◆ **EXERCISE DETAILS**
Output only the lines of the entries that follow, starting at the one with "How do I perform: Click" and running down to the one with "You are a computer-use agent. Image", both included and unchanged.
+===+
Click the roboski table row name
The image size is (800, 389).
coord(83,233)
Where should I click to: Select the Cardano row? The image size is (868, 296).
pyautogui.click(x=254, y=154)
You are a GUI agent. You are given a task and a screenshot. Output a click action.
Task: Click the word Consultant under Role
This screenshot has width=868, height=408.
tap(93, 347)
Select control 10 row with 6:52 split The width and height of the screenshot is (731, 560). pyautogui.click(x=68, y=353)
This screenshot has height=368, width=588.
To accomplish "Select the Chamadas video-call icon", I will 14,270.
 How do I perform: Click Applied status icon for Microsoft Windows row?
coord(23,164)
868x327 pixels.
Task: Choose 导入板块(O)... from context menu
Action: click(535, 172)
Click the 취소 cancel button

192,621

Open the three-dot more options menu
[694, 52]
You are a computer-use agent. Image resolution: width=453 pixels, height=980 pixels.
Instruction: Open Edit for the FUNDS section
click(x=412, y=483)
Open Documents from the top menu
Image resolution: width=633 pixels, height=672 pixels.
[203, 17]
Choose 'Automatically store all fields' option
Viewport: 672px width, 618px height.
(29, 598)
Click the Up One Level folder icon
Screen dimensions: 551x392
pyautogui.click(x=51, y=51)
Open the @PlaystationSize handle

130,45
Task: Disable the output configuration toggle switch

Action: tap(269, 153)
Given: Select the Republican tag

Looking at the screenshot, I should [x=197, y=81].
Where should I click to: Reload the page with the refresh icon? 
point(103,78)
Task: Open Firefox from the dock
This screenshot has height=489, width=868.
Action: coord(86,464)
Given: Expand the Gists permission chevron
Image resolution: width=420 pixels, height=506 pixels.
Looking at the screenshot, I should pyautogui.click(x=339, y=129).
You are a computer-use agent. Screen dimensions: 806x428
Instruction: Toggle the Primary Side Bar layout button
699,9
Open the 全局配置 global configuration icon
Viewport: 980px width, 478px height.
+===+
◆ **ANSWER TO THIS TASK**
 How do I perform: Click Applied status icon for Microsoft Windows row?
coord(23,164)
868x327 pixels.
Task: Choose 导入板块(O)... from context menu
Action: click(535, 172)
Click the 취소 cancel button

192,621

Open the three-dot more options menu
[694, 52]
You are a computer-use agent. Image resolution: width=453 pixels, height=980 pixels.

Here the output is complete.